Sputtering Cardinals' offense can't take advantage of Fitzgerald's talent
TEMPE, Ariz. – Arizona's offensive woes have limited the team's ability to take best advantage of one of the best wide receivers in the game.
A weak offensive line, erratic quarterback play and a largely ineffective running game have meant that defenses can zero in on Larry Fitzgerald more than ever, and he was already drawing plenty of attention. One of the game's best offensive players plays on one of its worst offenses.
An immensely proud player, Fitzgerald works hard to keep any personal frustration to himself. He knows how good he is, and that must make the offensive struggles of his team even harder to bear.
"I know what I am. I know who I am,'" he said after practice on Thursday. "That's not going to change based on week to week number-wise. That's never going to change. My focus is more so on just getting it done as a whole. That's really what I think of. I'll get my plays."
Fitzgerald, who holds virtually every Arizona career receiving record and has numbers over the recent past as good as anyone who has played the game, has topped 1,000 yards receiving in each season since coach Ken Whisenhunt took over in 2007.
Halfway through this season, with Arizona on a four-game losing streak, Fitzgerald has caught 45 passes for 511 yards and three touchdowns. At this pace, he'd pass 1,000 again, but just barely.
His current total is bolstered significantly by his one outstanding performance, nine catches for 114 yards and a touchdown against Philadelphia. That game, not coincidentally, is the only thing resembling a one-sided victory for the Cardinals this season, a 27-6 win in Week 3.
"You've got 16 games, 17 weeks of ball, I'll make some shots," Fitzgerald said. "There hasn't been many thus far but it's going to happen."
The week before that, he had one catch for 4 yards in a 20-18 upset of New England. That was Fitzgerald's worst individual game stat since he went without a catch in the seventh game of his rookie 2004 season. That marked the only time in Fitzgerald's 132 regular-season games that he did not catch a pass.
He did have another one-catch game against Dallas near the end of Arizona's miserable 5-11 2010 season, but at least it went for 26 yards.
The Cardinals (4-4) enter Sunday's game at Green Bay ranked 31st (out of 32 teams) in offense, 31st in rushing and 24th in passing. In the two games since quarterback Kevin Kolb was injured and replaced by John Skelton — losses to Minnesota (21-14) and San Francisco (24-3) — Fitzgerald has nine catches for 81 yards, with a long of 16.
Fitzgerald is long accustomed to defensive attention. He said he's seen nothing new this year.
"Same old, same old," he said. "Just confuse, throw a lot of looks at you, roll over the top.
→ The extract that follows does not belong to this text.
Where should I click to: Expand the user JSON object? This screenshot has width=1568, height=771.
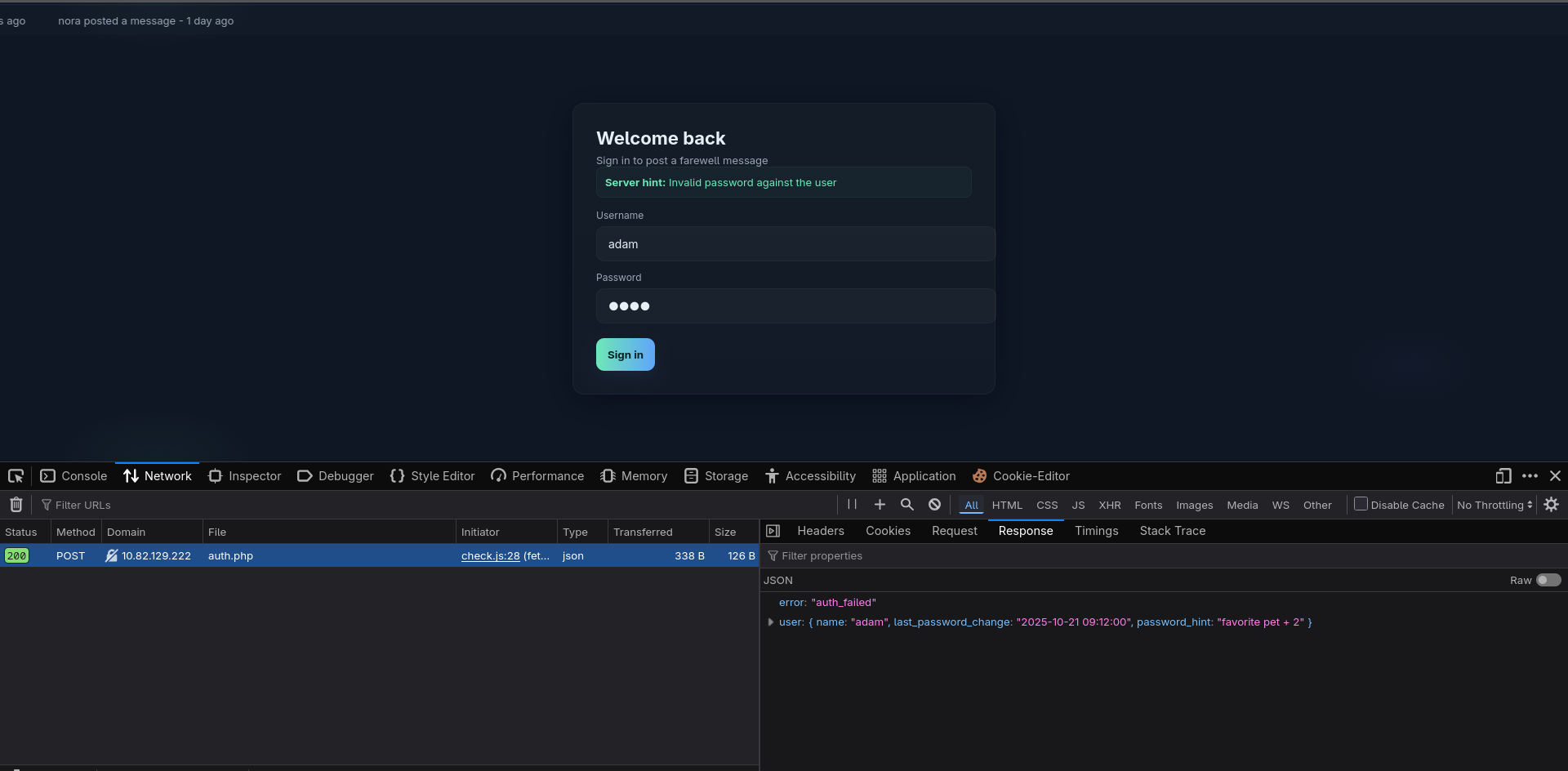(770, 622)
It's the same difference. Nothing special."
Against the Packers, Fitzgerald will face an unpredictable defensive scheme. The 49ers' defense simply overpowers, the Packers will look to confuse.
"They're all over the place," he said. "They'll have 11 guys and not one of them have their hand down sometimes. You never know where the blitzes are coming from. They're walking all around. It's controlled chaos at times, it seems like."
Big plays have been few and far between all season, and Fitzgerald said it's important not to force things, even though his ability and size often result in some circus catch over one or two defenders.
"You force it, you're going to get turnovers," Fitzgerald said, "so when you do have favorable looks, you have to capitalize. We've had favorable looks throughout the season, there's no question about it. We can go back over any game. We've had shots. From St. Louis to Seattle to Minnesota. All games we've had shots. We just haven't capitalized on them. It all comes down to execution. When we do have favorable looks, we've got to make it happen."
Whisenhunt goes to considerable lengths to minimize the ability of defenses to take Fitzgerald out of the game, moving the receiver to various spots in the formation.
"What you try to do is make it harder for defenses to double him," the coach said, "and the only way you can do that is putting him in the slot, motioning him, lining him up in the backfield and moving him out of there. There are a lot of creative things that you do to try to keep that from happening. But you know during the course of a game, you're going to get a matchup, and you've got to try to exploit that."